## Brief
Revise the rows below by changing "GUI agent" to "interface agent" wherever it occurs, leaving everything else as it is.
══ Data provided
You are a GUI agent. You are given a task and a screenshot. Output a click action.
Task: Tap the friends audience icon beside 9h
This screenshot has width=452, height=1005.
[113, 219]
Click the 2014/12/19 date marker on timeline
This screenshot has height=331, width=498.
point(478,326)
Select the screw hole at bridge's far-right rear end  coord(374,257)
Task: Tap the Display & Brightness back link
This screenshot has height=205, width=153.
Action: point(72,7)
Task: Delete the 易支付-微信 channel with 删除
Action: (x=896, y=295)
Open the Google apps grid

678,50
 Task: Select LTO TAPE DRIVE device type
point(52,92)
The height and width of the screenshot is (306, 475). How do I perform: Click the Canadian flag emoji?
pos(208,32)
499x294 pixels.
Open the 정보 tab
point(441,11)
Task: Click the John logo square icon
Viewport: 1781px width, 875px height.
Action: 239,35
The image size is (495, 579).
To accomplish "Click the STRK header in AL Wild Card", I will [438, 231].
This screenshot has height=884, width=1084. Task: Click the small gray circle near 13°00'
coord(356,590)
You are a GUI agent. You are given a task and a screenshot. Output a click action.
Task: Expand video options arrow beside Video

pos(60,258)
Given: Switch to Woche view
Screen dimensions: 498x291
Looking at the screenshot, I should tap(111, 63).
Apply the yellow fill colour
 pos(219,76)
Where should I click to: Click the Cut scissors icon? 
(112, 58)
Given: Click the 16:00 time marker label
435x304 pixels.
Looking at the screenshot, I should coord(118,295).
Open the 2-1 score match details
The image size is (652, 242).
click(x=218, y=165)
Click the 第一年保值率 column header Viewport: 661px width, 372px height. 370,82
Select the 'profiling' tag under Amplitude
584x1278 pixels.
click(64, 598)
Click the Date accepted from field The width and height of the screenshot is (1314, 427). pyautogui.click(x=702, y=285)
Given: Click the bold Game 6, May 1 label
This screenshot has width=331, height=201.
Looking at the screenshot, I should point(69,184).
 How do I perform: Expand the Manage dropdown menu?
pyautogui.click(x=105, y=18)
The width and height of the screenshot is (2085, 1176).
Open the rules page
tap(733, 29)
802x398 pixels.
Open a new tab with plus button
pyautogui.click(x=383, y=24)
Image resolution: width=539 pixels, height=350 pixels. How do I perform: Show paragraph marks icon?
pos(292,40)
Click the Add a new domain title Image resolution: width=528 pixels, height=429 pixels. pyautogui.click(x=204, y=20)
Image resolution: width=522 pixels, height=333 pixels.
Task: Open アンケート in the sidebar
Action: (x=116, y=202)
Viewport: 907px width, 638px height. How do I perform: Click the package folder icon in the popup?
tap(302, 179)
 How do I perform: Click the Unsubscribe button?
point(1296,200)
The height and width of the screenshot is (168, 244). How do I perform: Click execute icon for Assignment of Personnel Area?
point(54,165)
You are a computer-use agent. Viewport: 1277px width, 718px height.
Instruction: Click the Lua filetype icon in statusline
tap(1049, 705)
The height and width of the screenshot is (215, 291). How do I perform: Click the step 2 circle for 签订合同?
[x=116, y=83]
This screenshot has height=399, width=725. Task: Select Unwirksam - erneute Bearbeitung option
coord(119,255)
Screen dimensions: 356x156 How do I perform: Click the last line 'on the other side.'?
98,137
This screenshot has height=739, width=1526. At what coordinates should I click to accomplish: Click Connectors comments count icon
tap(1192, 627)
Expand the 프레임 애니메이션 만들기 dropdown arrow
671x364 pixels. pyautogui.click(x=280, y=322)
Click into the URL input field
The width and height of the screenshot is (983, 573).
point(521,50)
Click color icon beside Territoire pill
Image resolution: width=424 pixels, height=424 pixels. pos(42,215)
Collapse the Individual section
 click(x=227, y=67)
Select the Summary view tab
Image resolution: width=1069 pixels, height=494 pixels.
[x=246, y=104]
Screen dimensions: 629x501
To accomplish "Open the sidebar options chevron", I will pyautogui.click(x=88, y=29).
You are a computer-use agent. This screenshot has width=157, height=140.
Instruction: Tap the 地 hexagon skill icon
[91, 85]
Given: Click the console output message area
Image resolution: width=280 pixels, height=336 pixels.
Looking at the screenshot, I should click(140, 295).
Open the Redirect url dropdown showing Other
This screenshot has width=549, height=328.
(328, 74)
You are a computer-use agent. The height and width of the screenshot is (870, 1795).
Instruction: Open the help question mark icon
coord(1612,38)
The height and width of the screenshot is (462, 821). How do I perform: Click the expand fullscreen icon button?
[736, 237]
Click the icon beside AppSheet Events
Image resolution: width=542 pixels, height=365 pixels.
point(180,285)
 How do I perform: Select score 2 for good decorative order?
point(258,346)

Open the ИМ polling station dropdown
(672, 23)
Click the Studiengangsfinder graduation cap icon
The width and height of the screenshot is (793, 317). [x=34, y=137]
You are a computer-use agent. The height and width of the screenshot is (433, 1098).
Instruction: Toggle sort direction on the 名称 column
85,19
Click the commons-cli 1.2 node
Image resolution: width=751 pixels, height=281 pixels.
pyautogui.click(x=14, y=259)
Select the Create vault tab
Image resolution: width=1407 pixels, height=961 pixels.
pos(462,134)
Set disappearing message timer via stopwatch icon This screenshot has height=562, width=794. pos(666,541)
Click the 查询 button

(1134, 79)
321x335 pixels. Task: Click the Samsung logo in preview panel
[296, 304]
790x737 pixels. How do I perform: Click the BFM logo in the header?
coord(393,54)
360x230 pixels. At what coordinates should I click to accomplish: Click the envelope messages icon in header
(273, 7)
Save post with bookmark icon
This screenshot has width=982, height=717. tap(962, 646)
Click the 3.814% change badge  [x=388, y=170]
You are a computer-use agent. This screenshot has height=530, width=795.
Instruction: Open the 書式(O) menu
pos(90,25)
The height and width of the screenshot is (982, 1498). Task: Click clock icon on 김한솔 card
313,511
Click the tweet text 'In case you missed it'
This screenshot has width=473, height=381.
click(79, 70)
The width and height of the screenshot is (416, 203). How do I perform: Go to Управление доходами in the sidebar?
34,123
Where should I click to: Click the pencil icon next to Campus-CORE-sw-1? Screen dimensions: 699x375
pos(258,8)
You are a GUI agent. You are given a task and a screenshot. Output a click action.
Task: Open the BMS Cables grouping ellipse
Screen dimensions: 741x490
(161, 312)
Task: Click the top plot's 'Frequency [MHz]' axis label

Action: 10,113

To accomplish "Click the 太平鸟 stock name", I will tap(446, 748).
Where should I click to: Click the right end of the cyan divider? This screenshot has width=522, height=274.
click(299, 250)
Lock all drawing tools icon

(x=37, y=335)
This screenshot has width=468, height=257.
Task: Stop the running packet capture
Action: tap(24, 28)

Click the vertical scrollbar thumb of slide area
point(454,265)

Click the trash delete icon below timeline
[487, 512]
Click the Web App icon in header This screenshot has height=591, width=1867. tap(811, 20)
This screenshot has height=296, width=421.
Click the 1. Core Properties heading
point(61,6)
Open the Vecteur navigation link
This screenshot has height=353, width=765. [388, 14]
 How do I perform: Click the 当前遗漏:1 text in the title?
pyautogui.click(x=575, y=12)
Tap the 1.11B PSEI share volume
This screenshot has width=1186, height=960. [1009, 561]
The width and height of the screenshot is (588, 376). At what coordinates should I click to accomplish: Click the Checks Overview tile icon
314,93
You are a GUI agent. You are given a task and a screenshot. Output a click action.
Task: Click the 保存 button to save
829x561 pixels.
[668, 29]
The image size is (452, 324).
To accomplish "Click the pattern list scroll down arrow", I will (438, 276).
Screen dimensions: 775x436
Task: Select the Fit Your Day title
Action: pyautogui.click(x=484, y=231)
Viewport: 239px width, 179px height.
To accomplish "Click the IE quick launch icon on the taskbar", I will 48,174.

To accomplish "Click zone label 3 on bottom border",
════
## Final result
You are a interface agent. You are given a task and a screenshot. Output a click action.
Task: Tap the friends audience icon beside 9h
This screenshot has width=452, height=1005.
[113, 219]
Click the 2014/12/19 date marker on timeline
This screenshot has height=331, width=498.
point(478,326)
Select the screw hole at bridge's far-right rear end  coord(374,257)
Task: Tap the Display & Brightness back link
This screenshot has height=205, width=153.
Action: point(72,7)
Task: Delete the 易支付-微信 channel with 删除
Action: (x=896, y=295)
Open the Google apps grid

678,50
 Task: Select LTO TAPE DRIVE device type
point(52,92)
The height and width of the screenshot is (306, 475). How do I perform: Click the Canadian flag emoji?
pos(208,32)
499x294 pixels.
Open the 정보 tab
point(441,11)
Task: Click the John logo square icon
Viewport: 1781px width, 875px height.
Action: 239,35
The image size is (495, 579).
To accomplish "Click the STRK header in AL Wild Card", I will [438, 231].
This screenshot has height=884, width=1084. Task: Click the small gray circle near 13°00'
coord(356,590)
You are a interface agent. You are given a task and a screenshot. Output a click action.
Task: Expand video options arrow beside Video

pos(60,258)
Given: Switch to Woche view
Screen dimensions: 498x291
Looking at the screenshot, I should tap(111, 63).
Apply the yellow fill colour
 pos(219,76)
Where should I click to: Click the Cut scissors icon? 
(112, 58)
Given: Click the 16:00 time marker label
435x304 pixels.
Looking at the screenshot, I should coord(118,295).
Open the 2-1 score match details
The image size is (652, 242).
click(x=218, y=165)
Click the 第一年保值率 column header Viewport: 661px width, 372px height. 370,82
Select the 'profiling' tag under Amplitude
584x1278 pixels.
click(64, 598)
Click the Date accepted from field The width and height of the screenshot is (1314, 427). pyautogui.click(x=702, y=285)
Given: Click the bold Game 6, May 1 label
This screenshot has width=331, height=201.
Looking at the screenshot, I should point(69,184).
 How do I perform: Expand the Manage dropdown menu?
pyautogui.click(x=105, y=18)
The width and height of the screenshot is (2085, 1176).
Open the rules page
tap(733, 29)
802x398 pixels.
Open a new tab with plus button
pyautogui.click(x=383, y=24)
Image resolution: width=539 pixels, height=350 pixels. How do I perform: Show paragraph marks icon?
pos(292,40)
Click the Add a new domain title Image resolution: width=528 pixels, height=429 pixels. pyautogui.click(x=204, y=20)
Image resolution: width=522 pixels, height=333 pixels.
Task: Open アンケート in the sidebar
Action: (x=116, y=202)
Viewport: 907px width, 638px height. How do I perform: Click the package folder icon in the popup?
tap(302, 179)
 How do I perform: Click the Unsubscribe button?
point(1296,200)
The height and width of the screenshot is (168, 244). How do I perform: Click execute icon for Assignment of Personnel Area?
point(54,165)
You are a computer-use agent. Viewport: 1277px width, 718px height.
Instruction: Click the Lua filetype icon in statusline
tap(1049, 705)
The height and width of the screenshot is (215, 291). How do I perform: Click the step 2 circle for 签订合同?
[x=116, y=83]
This screenshot has height=399, width=725. Task: Select Unwirksam - erneute Bearbeitung option
coord(119,255)
Screen dimensions: 356x156 How do I perform: Click the last line 'on the other side.'?
98,137
This screenshot has height=739, width=1526. At what coordinates should I click to accomplish: Click Connectors comments count icon
tap(1192, 627)
Expand the 프레임 애니메이션 만들기 dropdown arrow
671x364 pixels. pyautogui.click(x=280, y=322)
Click into the URL input field
The width and height of the screenshot is (983, 573).
point(521,50)
Click color icon beside Territoire pill
Image resolution: width=424 pixels, height=424 pixels. pos(42,215)
Collapse the Individual section
 click(x=227, y=67)
Select the Summary view tab
Image resolution: width=1069 pixels, height=494 pixels.
[x=246, y=104]
Screen dimensions: 629x501
To accomplish "Open the sidebar options chevron", I will pyautogui.click(x=88, y=29).
You are a computer-use agent. This screenshot has width=157, height=140.
Instruction: Tap the 地 hexagon skill icon
[91, 85]
Given: Click the console output message area
Image resolution: width=280 pixels, height=336 pixels.
Looking at the screenshot, I should click(140, 295).
Open the Redirect url dropdown showing Other
This screenshot has width=549, height=328.
(328, 74)
You are a computer-use agent. The height and width of the screenshot is (870, 1795).
Instruction: Open the help question mark icon
coord(1612,38)
The height and width of the screenshot is (462, 821). How do I perform: Click the expand fullscreen icon button?
[736, 237]
Click the icon beside AppSheet Events
Image resolution: width=542 pixels, height=365 pixels.
point(180,285)
 How do I perform: Select score 2 for good decorative order?
point(258,346)

Open the ИМ polling station dropdown
(672, 23)
Click the Studiengangsfinder graduation cap icon
The width and height of the screenshot is (793, 317). [x=34, y=137]
You are a computer-use agent. The height and width of the screenshot is (433, 1098).
Instruction: Toggle sort direction on the 名称 column
85,19
Click the commons-cli 1.2 node
Image resolution: width=751 pixels, height=281 pixels.
pyautogui.click(x=14, y=259)
Select the Create vault tab
Image resolution: width=1407 pixels, height=961 pixels.
pos(462,134)
Set disappearing message timer via stopwatch icon This screenshot has height=562, width=794. pos(666,541)
Click the 查询 button

(1134, 79)
321x335 pixels. Task: Click the Samsung logo in preview panel
[296, 304]
790x737 pixels. How do I perform: Click the BFM logo in the header?
coord(393,54)
360x230 pixels. At what coordinates should I click to accomplish: Click the envelope messages icon in header
(273, 7)
Save post with bookmark icon
This screenshot has width=982, height=717. tap(962, 646)
Click the 3.814% change badge  [x=388, y=170]
You are a computer-use agent. This screenshot has height=530, width=795.
Instruction: Open the 書式(O) menu
pos(90,25)
The height and width of the screenshot is (982, 1498). Task: Click clock icon on 김한솔 card
313,511
Click the tweet text 'In case you missed it'
This screenshot has width=473, height=381.
click(79, 70)
The width and height of the screenshot is (416, 203). How do I perform: Go to Управление доходами in the sidebar?
34,123
Where should I click to: Click the pencil icon next to Campus-CORE-sw-1? Screen dimensions: 699x375
pos(258,8)
You are a interface agent. You are given a task and a screenshot. Output a click action.
Task: Open the BMS Cables grouping ellipse
Screen dimensions: 741x490
(161, 312)
Task: Click the top plot's 'Frequency [MHz]' axis label

Action: 10,113

To accomplish "Click the 太平鸟 stock name", I will tap(446, 748).
Where should I click to: Click the right end of the cyan divider? This screenshot has width=522, height=274.
click(299, 250)
Lock all drawing tools icon

(x=37, y=335)
This screenshot has width=468, height=257.
Task: Stop the running packet capture
Action: tap(24, 28)

Click the vertical scrollbar thumb of slide area
point(454,265)

Click the trash delete icon below timeline
[487, 512]
Click the Web App icon in header This screenshot has height=591, width=1867. tap(811, 20)
This screenshot has height=296, width=421.
Click the 1. Core Properties heading
point(61,6)
Open the Vecteur navigation link
This screenshot has height=353, width=765. [388, 14]
 How do I perform: Click the 当前遗漏:1 text in the title?
pyautogui.click(x=575, y=12)
Tap the 1.11B PSEI share volume
This screenshot has width=1186, height=960. [1009, 561]
The width and height of the screenshot is (588, 376). At what coordinates should I click to accomplish: Click the Checks Overview tile icon
314,93
You are a interface agent. You are given a task and a screenshot. Output a click action.
Task: Click the 保存 button to save
829x561 pixels.
[668, 29]
The image size is (452, 324).
To accomplish "Click the pattern list scroll down arrow", I will (438, 276).
Screen dimensions: 775x436
Task: Select the Fit Your Day title
Action: pyautogui.click(x=484, y=231)
Viewport: 239px width, 179px height.
To accomplish "Click the IE quick launch icon on the taskbar", I will 48,174.

To accomplish "Click zone label 3 on bottom border",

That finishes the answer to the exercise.